According to the experts, a new law, passed, but still unsigned by Colorado’s governor, will raise the cost of electricity by 25% for rural Colorado.
This spring, state legislatures around the country have demonstrated just how important it is for cattlemen to be involved and support their state associations. I can’t highlight all the potentially devastating pieces of legislation that have been proposed, defeated or, unfortunately in a few cases, passed in legislatures across the country. I’ll use just one example here in Colorado.
It was one of those high-minded bills intended to encourage renewable energy. The particulars aren’t important, but the measure essentially called for more than doubling over the next 20 years the percentage of energy that Colorado rural cooperatives would have to acquire from renewable sources.
According to the experts, such a law will raise the cost of electricity by 25% for rural Colorado, and will devastate agriculture, which relies heavily on energy for crop irrigation. However, the bill passed and we’re now waiting to see if the governor will sign it.
California and a few other states have long had to deal with the fact that rural interests have very little say politically, but it’s a new phenomenon in Colorado. We’ve been forced to learn quickly how to deal with this new reality, and function in this altered environment.

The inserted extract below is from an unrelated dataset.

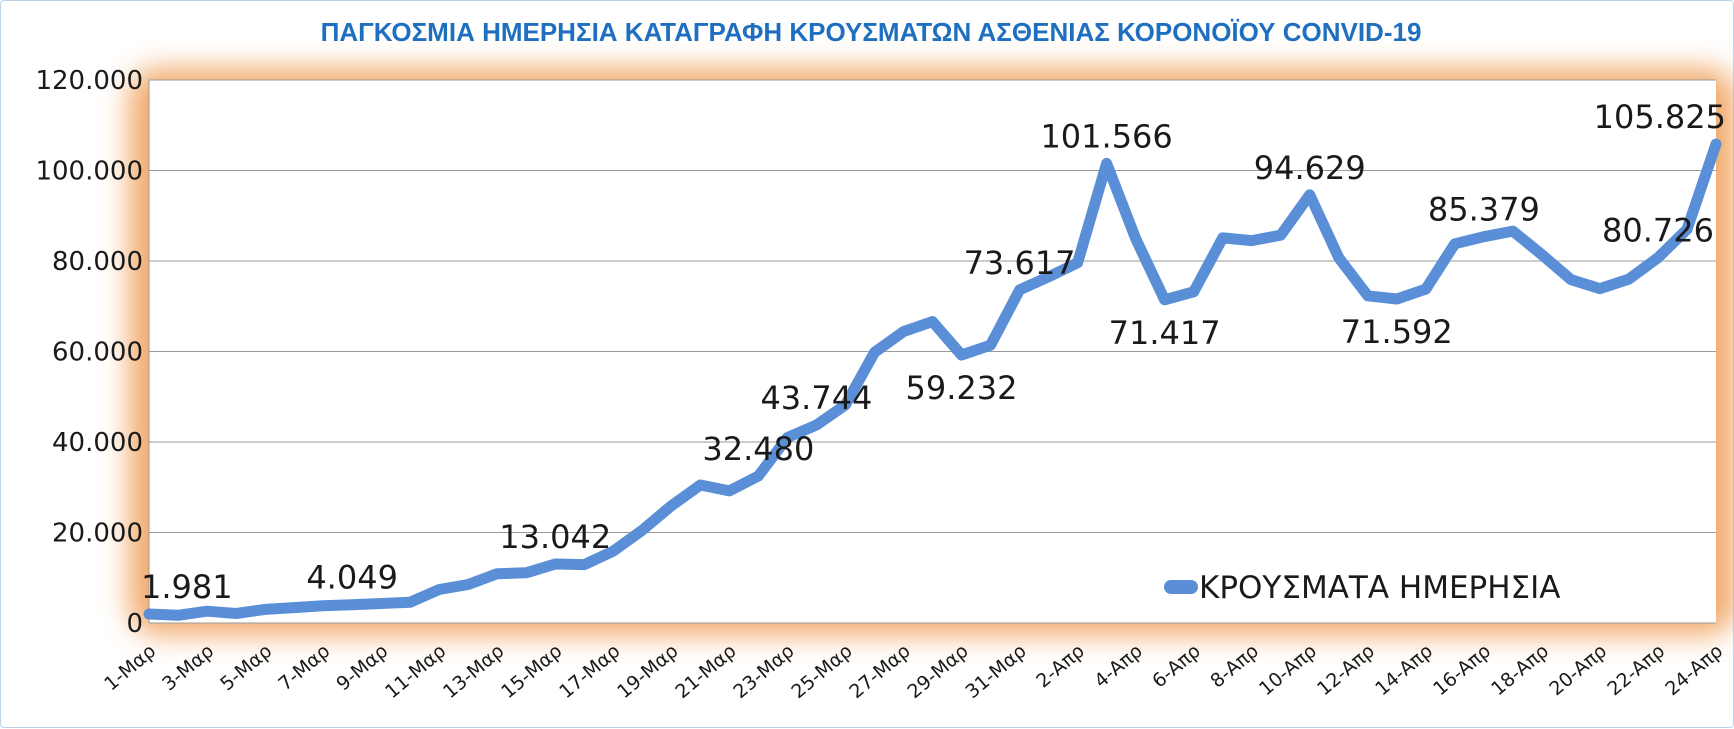  Describe the element at coordinates (1578, 670) in the screenshot. I see `x-tick-label: 20-Απρ` at that location.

The important thing to realize here is that this was the only devastating bill that appears like it might pass in its entirety here in Colorado. Many more were introduced, but our ag-lobbying groups were able to amend, stop, or at least mitigate, a lot of the damage of other measures.

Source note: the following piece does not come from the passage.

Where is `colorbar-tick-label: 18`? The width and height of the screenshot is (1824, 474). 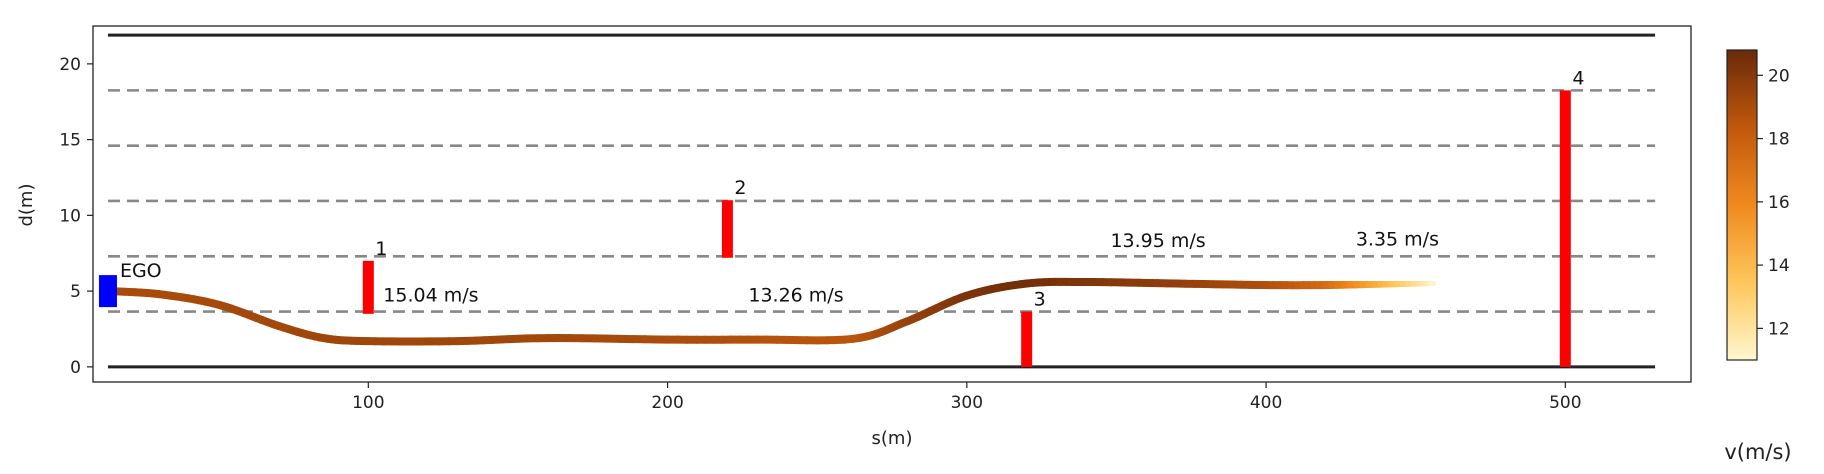
colorbar-tick-label: 18 is located at coordinates (1779, 140).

There’s a tendency in our industry to focus on the potentially damaging effects of federal legislation and regulation, and that’s justified. But with the federal government seemingly unable to do much of anything (let’s all be a little thankful for the gridlock everyone seems to decry), the state legislatures have taken upon themselves to put forth their own bonehead legislation. Often times, the intentions are noble; they simply have no concept of the consequences. We have our state lobbying groups because they are very much needed, and we need to support them to protect our interests.